I need to find the following integral
$$\int\limits_0^{10}e^{-0.04t ~-0.001t^2}dt$$ This integral seems to "scream" for the error function, but I have never worked with the error function yet, so I have no idea how to do this. Can anyone please show me how this definite integral can be determined?

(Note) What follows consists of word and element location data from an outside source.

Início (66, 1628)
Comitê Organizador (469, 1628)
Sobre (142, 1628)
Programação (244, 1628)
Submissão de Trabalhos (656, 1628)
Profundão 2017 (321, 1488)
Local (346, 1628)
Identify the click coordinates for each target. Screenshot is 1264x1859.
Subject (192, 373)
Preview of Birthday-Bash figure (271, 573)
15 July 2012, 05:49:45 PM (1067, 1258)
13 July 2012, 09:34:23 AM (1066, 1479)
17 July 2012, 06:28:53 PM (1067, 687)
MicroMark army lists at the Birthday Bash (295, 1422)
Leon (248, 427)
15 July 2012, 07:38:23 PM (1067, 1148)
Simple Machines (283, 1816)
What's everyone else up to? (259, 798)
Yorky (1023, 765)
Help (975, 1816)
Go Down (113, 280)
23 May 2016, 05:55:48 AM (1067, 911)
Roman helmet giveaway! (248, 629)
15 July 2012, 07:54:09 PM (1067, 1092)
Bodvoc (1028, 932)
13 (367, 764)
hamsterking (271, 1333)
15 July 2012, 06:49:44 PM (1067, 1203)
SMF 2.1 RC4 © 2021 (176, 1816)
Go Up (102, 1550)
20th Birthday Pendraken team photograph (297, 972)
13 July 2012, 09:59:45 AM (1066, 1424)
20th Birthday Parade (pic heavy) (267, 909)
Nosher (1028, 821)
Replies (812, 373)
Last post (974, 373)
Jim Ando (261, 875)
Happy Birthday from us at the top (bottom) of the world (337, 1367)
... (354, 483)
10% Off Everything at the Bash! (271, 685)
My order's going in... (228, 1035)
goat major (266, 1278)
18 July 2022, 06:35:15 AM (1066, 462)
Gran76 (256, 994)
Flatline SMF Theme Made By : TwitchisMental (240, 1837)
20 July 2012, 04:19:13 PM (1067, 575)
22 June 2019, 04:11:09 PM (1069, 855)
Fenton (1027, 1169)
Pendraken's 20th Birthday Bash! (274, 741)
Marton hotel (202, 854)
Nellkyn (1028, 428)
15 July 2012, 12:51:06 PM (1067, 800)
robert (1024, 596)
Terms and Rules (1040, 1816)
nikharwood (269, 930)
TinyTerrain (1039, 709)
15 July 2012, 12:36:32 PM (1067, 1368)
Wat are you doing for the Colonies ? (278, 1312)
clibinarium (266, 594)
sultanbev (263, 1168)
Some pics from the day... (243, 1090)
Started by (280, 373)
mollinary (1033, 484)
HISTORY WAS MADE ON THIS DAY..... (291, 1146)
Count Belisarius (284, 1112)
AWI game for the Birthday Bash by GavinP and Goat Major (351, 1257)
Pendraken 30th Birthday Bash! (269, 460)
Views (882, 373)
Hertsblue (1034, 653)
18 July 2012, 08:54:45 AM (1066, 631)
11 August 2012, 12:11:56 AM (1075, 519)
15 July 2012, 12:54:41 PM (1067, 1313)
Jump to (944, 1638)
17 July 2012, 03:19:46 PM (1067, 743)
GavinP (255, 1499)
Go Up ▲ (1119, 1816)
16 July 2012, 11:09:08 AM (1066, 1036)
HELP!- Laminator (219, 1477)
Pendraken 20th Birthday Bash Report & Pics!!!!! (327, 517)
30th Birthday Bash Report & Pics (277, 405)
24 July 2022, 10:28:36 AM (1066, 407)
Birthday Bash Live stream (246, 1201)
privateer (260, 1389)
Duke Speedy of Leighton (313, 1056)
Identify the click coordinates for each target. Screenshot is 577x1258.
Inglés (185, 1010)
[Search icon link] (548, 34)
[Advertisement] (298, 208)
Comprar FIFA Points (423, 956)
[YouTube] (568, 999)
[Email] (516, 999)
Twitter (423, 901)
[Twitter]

Update: After following the hints given, I have the following:
\begin{align}\int\limits_0^{10}e^{\frac{-1}{1000}(t^2+40t)}dt &= e^{\frac{400}{1000}}\int\limits_0^{10} e^{\frac{-1}{1000}(t+20)^2}dt\end{align}
Now, let $u = t+20$, then our integral changes to \begin{align*}e^{\frac{400}{1000}}\int\limits_{20}^{30}e^{\frac{-1}{1000}u^2}du\end{align*} I am stuck here though, since I only know how to use the error function of $\int_0^xe^{-at^2}dt$, which is different from what I have, since the lower limit is not zero? Please help!
Hint: complete the square in the exponent so you get $e^{(a -(b+t)^2)}$ for constants $a,b$. Pull out the $e^a$ as a multplicative constant. Do a $u$ substitution to make it $e^{-u^2}$ to match the definition of the error function.